== Segment start ==

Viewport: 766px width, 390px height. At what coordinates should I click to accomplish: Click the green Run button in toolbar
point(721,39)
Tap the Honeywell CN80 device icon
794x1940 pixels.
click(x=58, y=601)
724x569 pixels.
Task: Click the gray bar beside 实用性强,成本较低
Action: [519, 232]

== Segment end ==

- Task instructions
Each entry, exactly as written, should be set down once more.

- Output of the task
Viewport: 766px width, 390px height. At what coordinates should I click to accomplish: Click the green Run button in toolbar
point(721,39)
Tap the Honeywell CN80 device icon
794x1940 pixels.
click(x=58, y=601)
724x569 pixels.
Task: Click the gray bar beside 实用性强,成本较低
Action: [519, 232]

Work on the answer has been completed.